Extrait à lire:
◆ ◆ ◆
Sélénie, une aventure lunaire de Fabrice Lebeault

selenie lebeault couv

Que reste-t-il de la glorieuse équipe Delcourt des années 1990 ? Plus grand monde n’est resté sur le navire amiral et Fabrice Lebeault est une de ces heureuses excep­tions. Avec Sélénie, il propose une courte histoire pleine d’images fasci­nantes et au goût un peu amer.

Pendant que la Terre est en guerre, les colons de la Lune dirigés par la Reine Sélénie de posent la question du retour sur la planète mère. Un étrange vaisseau va les obliger à agir.

Sélénie est un hommage à l’aventure science-fiction­nesque à la Flash Gordon, la cape en moins. Panta­lons moulants, créatures étonnantes, traître caché dans l’ombre, androïde omniscient, indigènes sauvages, la panoplie est complète. Lebeault développe tout une galerie de créatures étonnantes et réussit à réinven­ter un onirisme Moebiu­sien en dessi­nant de grandes cases merveilleuses. Mais derrière ces péripé­ties classiques, on devine un univers quelque peu fêlé.
◆ ◆ ◆
Données:
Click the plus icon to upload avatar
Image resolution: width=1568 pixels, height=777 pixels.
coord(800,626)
◆ ◆ ◆
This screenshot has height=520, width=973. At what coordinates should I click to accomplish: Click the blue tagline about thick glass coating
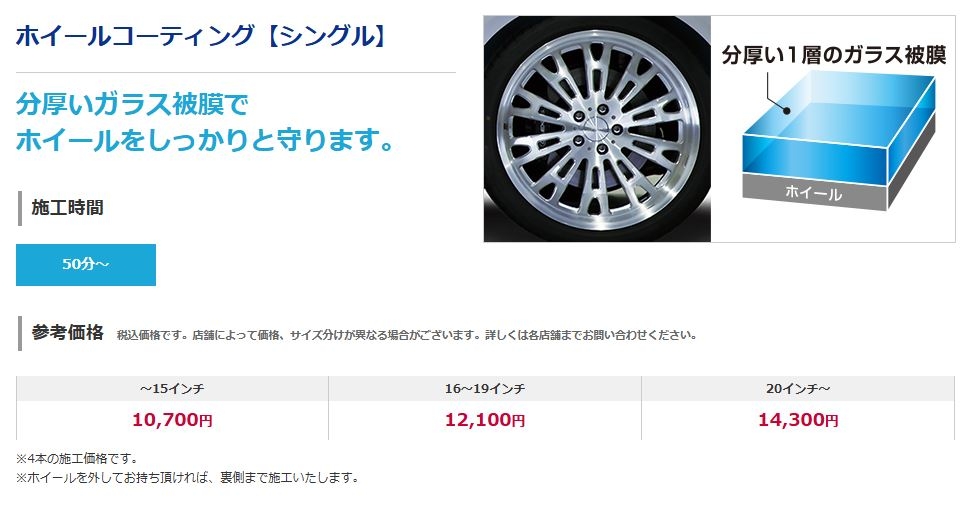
◆ ◆ ◆
Consignes:
a - Dans la critique de Sélénie, rebaptisez "vaisseau" en "engin" et reproduisez le passage qui débute aux mots "Sélénie, une aventure" et s'achève après "les obliger à agir.".
b - Donnez la suite de la critique de Sélénie, à partir de sa dernière phrase.
Les lignes ne jouent aucun rôle dans ce travail.

Réponses dans l'ordre:
a -
Sélénie, une aventure lunaire de Fabrice Lebeault

selenie lebeault couv

Que reste-t-il de la glorieuse équipe Delcourt des années 1990 ? Plus grand monde n’est resté sur le navire amiral et Fabrice Lebeault est une de ces heureuses excep­tions. Avec Sélénie, il propose une courte histoire pleine d’images fasci­nantes et au goût un peu amer.

Pendant que la Terre est en guerre, les colons de la Lune dirigés par la Reine Sélénie de posent la question du retour sur la planète mère. Un étrange engin va les obliger à agir.

b -
selenie lebeault planche

Réflexions sur la nature du récit d’aventure contemporain

Atten­tion, ça spoile quelque peu ici
À la lecture, une pensée très moderne m’a traver­sée l’esprit : ces gens là sont bien blancs (un scien­ti­fique de couleur apporte un peu de varié­té mais il est bien le seul). Qui a amené une autre question : que sont les Sélénites qui sont traités comme des esclaves et qui n’ont litté­ra­le­ment pas leur mot à dire (ils ont leur propre langue mais un des person­nages est verte­ment répri­man­dé du fait de ses efforts pour commu­ni­quer) ? Lebeault a visible­ment poussé la référence à l’aventure des années 1930 jusqu’à mettre en scène les défauts de ces récits : racisme latent et colonia­lisme reven­di­qué. Au point de livrer une conclu­sion un peu déran­geante : finale­ment, est-ce que cette aventure trépi­dante ne serait pas un fantasme déses­pé­ré d’une extrême droite blanche qui refuse d’affronter la réali­té du monde ? Il est un peu dommage que ce ne soit pas plus dévelop­pé, laissant une petite ambiguï­té planer. Quoiqu’il en soit, Fabrice Lebeault poursuit son œuvre origi­nale avec brio et j’attends le prochain ouvrage avec intérêt.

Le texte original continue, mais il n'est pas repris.